Sounds good -- my concern was that this would end up in
some relatively volatile code, but the vector and matrix maths
is an ideal candidate.
> Verlet:
> You really could constrain more degrees of freedom with just the distance
> and angle constraints if you wanted to. For example, to make a hinge, you
> simply attach a given structure at 2 particles (see link page 4 for
> graphics -- if they had used a 2 particle wide leg, the orientation
> calculation becomes a cross product).
I understand this, those are very simple examples. The complication to
me is setting joint-stops independantly on various degrees of freedom
simultaneously with dot-product and length constraints on a skeletal
system, e.g. allowing lateral movement while disallowing twist.

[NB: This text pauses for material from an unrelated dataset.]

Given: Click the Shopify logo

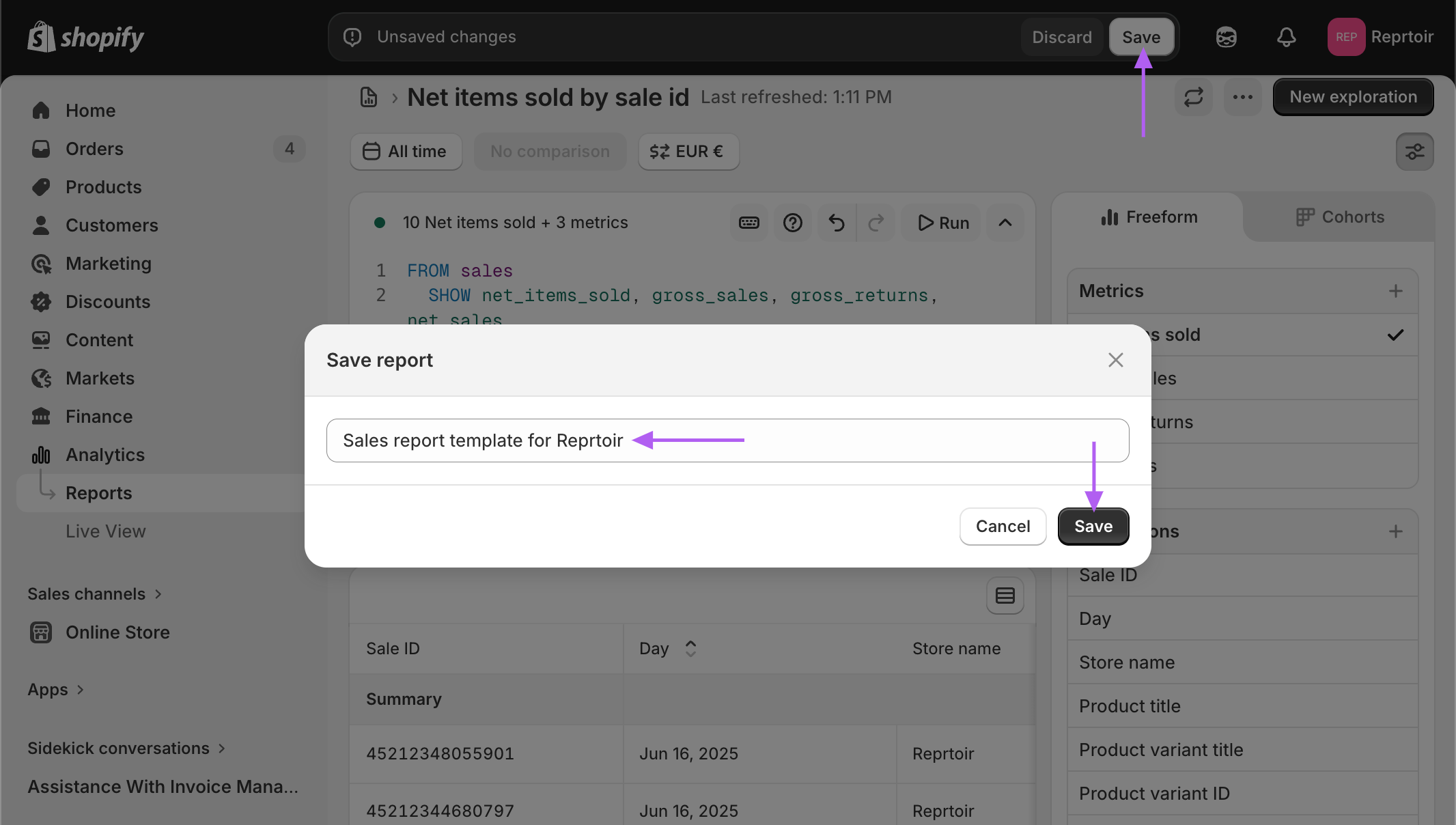Looking at the screenshot, I should [85, 37].
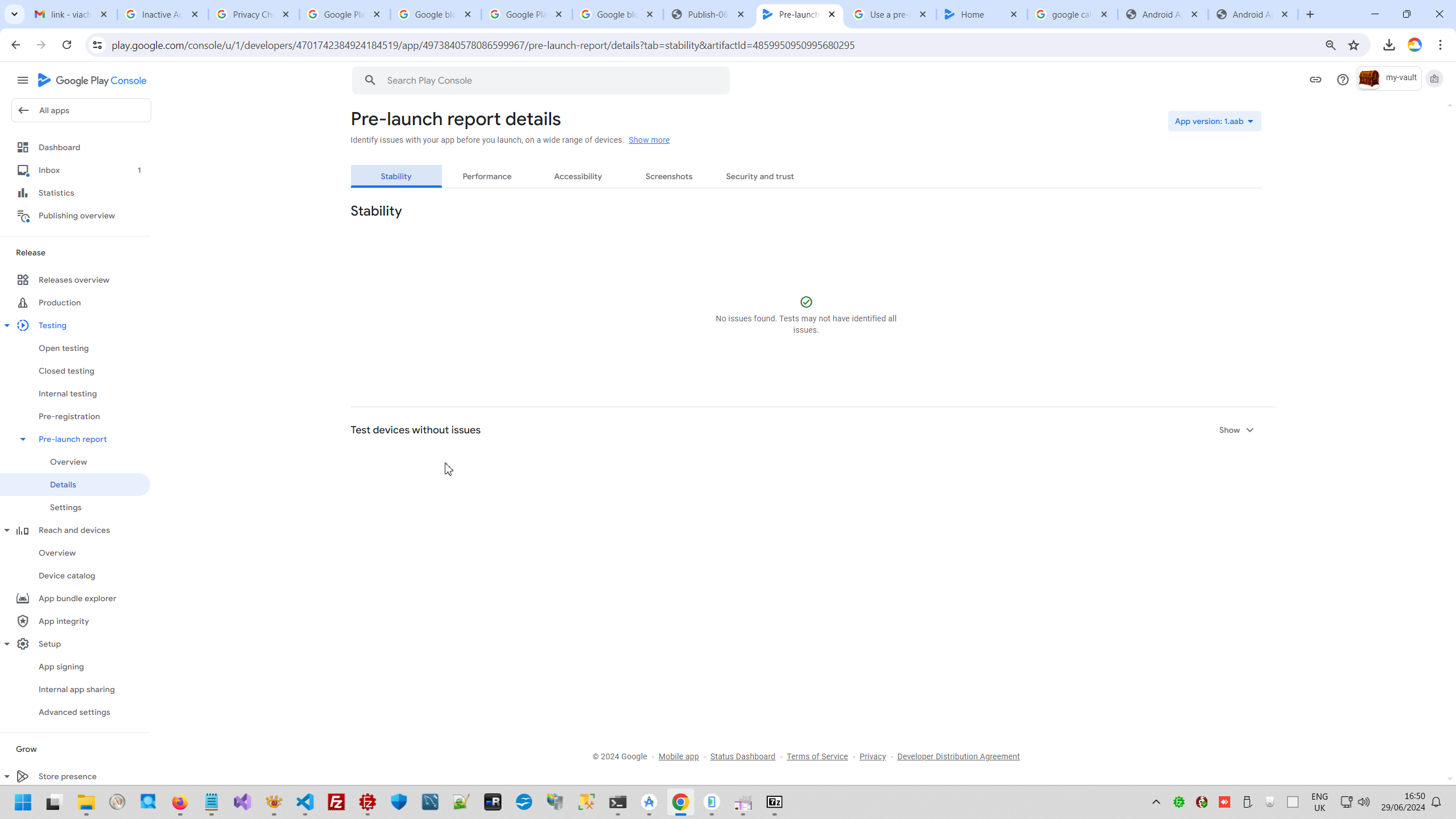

The solution I ended up with and which is looking good (though I'm
still trying it out for size) keeps some 'virtual' orientations on
the particles themselves to which neighbours' are constrained,
since distances and inter-bone dot-products alone don't seem
expressive enough, at least for me, to manually construct
convincingly articulated skeletons with good joint-stops, and more
importantly to have a good notion of bone orientation without turning
the skeleton into a network of triangles and probably thus introducing
unwanted constraints (I stress how important it is to know a bone
and/or particle's orientation if you're rendering a weighted mesh
around a skeleton, though this is irrelevant information for cloth
or jelly).
I'm still experimenting myself after a few weeks. The whole
sticks'n'particles iterative thing is a fun and simple technique.
I'm trying out various ways to gain expressiveness of simulation
(flexible joints, intuitive and useful joint-stops) without losing
very much simplicitly, but I'm not sure I've struck gold yet...
Regards,
--Adam
--
Adam D. Moss . ,,^^ adam@gimp.org http://www.foxbox.org/ co:3
... but his bosses didn't like him so they shot him into space.